* _Work item 1_: In the health records excerpt, write out the part that opens with the words containing "A report issued" and closes with "in the process.", substituting "independent" for "nonprofit".
* _Work item 2_: According to the health records excerpt, how much could a nationwide electronic health records system with a 90 percent adoption rate save in health-care costs each year?

* _Excerpt to read_:
**********

A report issued in 2005 by nonprofit think-tank RAND Corp. on health information technology (HIT) estimated that a nationwide electronic health records system with a 90 percent adoption rate could save $77 billion in health-care costs per year. The savings would result primarily by improving workflow within the system, cutting out redundancies such as repeated lab work, and other measures to streamline the transactions involved in the process.
But in the long run, these efficiencies may not prove to be the largest benefit to the health-care system.
“There’s another angle to this. Rather than health care, we’re shifting to wellness care,” said Angst. “The idea is that before we have these catastrophic events, which cost everyone a lot of money, let’s try to take care of ourselves before those things happen. I think a system like this can help with that.”
Companies are already hiring third-party vendors who can review employee health data and recommend actions, including dietary changes, exercise and different—and often cheaper—medications.

**********

* _Data section_:
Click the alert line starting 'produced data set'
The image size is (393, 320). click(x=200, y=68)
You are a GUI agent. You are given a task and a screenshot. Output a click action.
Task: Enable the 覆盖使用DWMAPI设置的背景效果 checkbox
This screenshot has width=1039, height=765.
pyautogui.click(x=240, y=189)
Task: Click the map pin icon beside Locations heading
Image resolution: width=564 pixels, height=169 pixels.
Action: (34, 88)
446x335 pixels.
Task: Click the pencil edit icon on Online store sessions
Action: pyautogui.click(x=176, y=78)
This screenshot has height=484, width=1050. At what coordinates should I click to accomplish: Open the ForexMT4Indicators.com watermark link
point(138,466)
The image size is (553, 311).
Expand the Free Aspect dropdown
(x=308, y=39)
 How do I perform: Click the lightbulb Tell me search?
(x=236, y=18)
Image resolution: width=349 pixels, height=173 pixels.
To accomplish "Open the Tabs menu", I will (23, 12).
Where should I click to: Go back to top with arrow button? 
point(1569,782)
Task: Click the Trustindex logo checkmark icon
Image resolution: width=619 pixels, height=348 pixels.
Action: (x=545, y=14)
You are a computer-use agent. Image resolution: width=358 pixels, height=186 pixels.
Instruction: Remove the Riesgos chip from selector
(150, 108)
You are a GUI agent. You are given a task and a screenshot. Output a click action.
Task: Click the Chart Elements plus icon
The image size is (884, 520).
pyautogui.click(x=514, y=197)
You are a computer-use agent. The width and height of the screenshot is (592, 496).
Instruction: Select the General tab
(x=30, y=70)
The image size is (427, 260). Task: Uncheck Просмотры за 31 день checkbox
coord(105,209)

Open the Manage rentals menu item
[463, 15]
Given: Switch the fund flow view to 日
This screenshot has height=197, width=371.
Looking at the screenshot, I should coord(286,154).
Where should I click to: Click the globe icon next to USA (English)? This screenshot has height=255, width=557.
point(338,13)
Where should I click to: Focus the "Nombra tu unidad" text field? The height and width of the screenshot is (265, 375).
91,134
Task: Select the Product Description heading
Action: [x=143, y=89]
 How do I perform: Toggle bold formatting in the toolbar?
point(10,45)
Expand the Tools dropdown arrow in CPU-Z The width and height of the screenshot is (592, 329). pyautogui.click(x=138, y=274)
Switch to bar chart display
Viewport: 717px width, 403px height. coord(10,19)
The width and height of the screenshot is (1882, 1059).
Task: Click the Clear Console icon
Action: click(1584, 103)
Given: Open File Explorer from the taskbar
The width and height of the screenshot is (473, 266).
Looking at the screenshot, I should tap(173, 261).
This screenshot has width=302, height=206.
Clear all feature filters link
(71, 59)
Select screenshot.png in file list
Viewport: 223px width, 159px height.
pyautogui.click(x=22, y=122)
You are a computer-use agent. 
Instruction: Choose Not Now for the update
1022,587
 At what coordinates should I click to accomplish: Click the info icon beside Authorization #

**********

* _Reply 1_:
A report issued in 2005 by independent think-tank RAND Corp. on health information technology (HIT) estimated that a nationwide electronic health records system with a 90 percent adoption rate could save $77 billion in health-care costs per year. The savings would result primarily by improving workflow within the system, cutting out redundancies such as repeated lab work, and other measures to streamline the transactions involved in the process.

* _Reply 2_: $77 billion per year.